## [Testo di partenza]

Cultura
26 novembre, 2025Articoli correlati
A quarant’anni dalla scomparsa, la scrittrice è protagonista di una vivace riscoperta, in Italia e all’estero. Un’autrice a lei molto legata ne ripercorre l’infanzia. Tra segreti e contraddizioni
Il 25 novembre 2025 saranno 40 anni dalla morte della scrittrice Elsa Morante, che si è spenta nel 1985 a Roma. Nell’ultimo decennio abbiamo visto crescere anche all’estero e presso le nuove generazioni l’interesse per Morante. Dalle ritraduzioni fino allo sceneggiato Rai tratto dal romanzo “La Storia”, la scrittrice sta ancora conquistando nuovo pubblico. Per me però Elsa Morante è prima di tutto la scrittrice preferita di mia madre, che negli anni Settanta si laureò con una tesi su di lei. Da quel momento Elsa è entrata a far parte del mio Dna imponendosi sugli scaffali della libreria familiare. Molte cose si diranno di lei per ricordarla, tante maratone di lettura si preparano in tutto il Paese e numerosi incontri e libri e riedizioni la festeggeranno. Io di Morante ho voluto raccontare una parte poco conosciuta, ma piena di contraddizioni, scoperte e segreti: l’infanzia. Quello che segue è l’estratto di un monologo a lei dedicato.
È il 18 agosto del 1912, sono le 15,30 e siamo a Roma, in via Anicia 7, a Trastevere, dove allora si trovava una saletta d’ospedale dedicata ai parti difficili.
Qui viene al mondo Elsa Morante, la più grande scrittrice del nostro Novecento, anche se lei avrebbe preferito essere chiamata “scrittore”, per non essere confusa con tutte quelle autrici che la critica considerava di serie B.
L’infanzia di Elsa Morante, che vi narrerò, si basa su ciò che la scrittrice ha detto di sé, ciò che ha inventato, amato e odiato della bambina che è stata.
Questa infanzia gloriosa e menzognera comincia dopo la morte di “Antonio”.
Irma Poggibonsi, la madre di Elsa, era un’insegnante emiliana, colta e stimata, che incontrò e sposò nel 1908, Augusto Morante, istitutore siciliano presso il Riformatorio. I due non riuscivano ad avere figli e quindi venne coinvolto nella paternità, ma non nella famiglia, un secondo uomo: Francesco Lo Monaco.
Il primo dei figli morì bambino e Morante ne scrisse dentro al breve racconto “Nostro fratello Antonio”.

## [Cosa si chiede]
a: Riporta per favore il passo del testo su Elsa Morante che inizia con "Qui viene al" e termina con "che è stata.".
b: Secondo il testo su Elsa Morante, in che anno e in quale città morì la scrittrice?

## [Dati forniti]
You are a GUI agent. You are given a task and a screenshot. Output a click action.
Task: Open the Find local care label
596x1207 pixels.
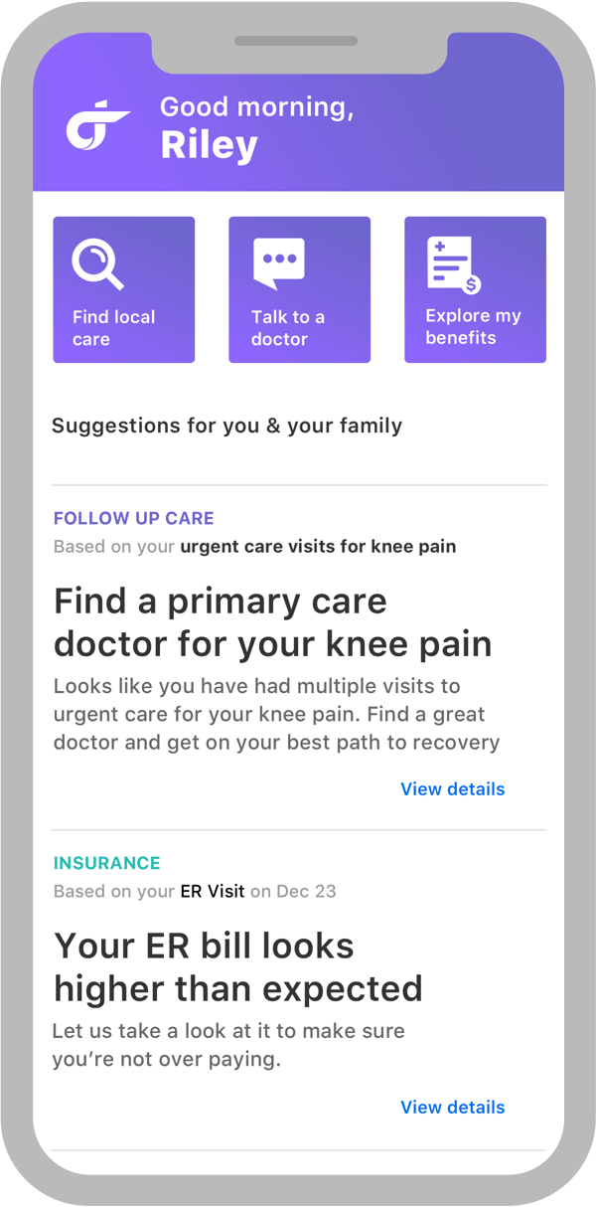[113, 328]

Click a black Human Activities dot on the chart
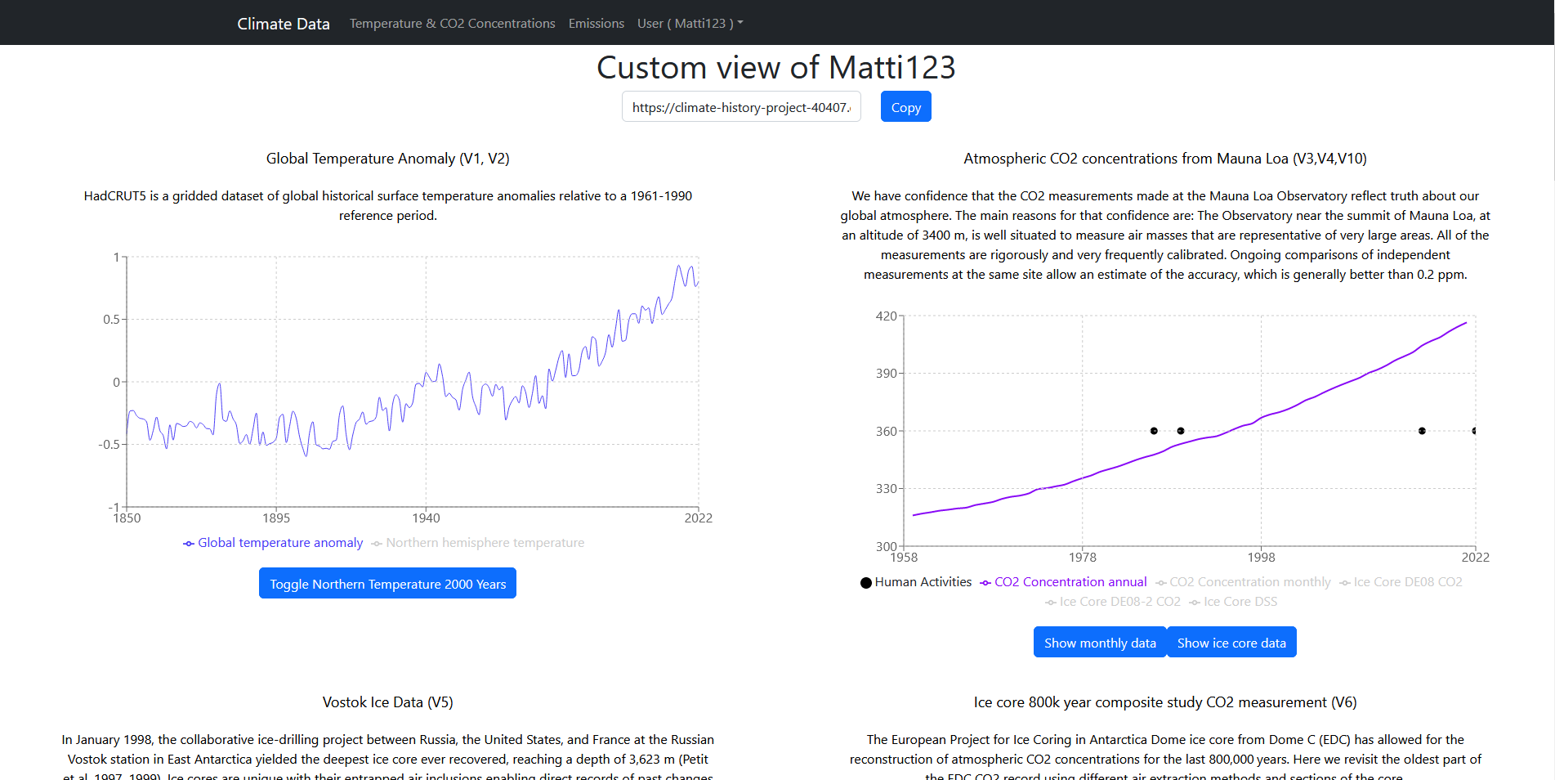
--
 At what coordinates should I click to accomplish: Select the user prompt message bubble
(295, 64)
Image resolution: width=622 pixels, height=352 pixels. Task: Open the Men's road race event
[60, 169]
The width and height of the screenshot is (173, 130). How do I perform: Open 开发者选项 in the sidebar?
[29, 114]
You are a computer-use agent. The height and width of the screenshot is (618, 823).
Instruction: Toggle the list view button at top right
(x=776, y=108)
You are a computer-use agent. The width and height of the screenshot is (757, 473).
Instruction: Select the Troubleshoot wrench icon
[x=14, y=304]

## [Risultati attesi]
a:
Qui viene al mondo Elsa Morante, la più grande scrittrice del nostro Novecento, anche se lei avrebbe preferito essere chiamata “scrittore”, per non essere confusa con tutte quelle autrici che la critica considerava di serie B.
L’infanzia di Elsa Morante, che vi narrerò, si basa su ciò che la scrittrice ha detto di sé, ciò che ha inventato, amato e odiato della bambina che è stata.

b: Nel 1985, a Roma.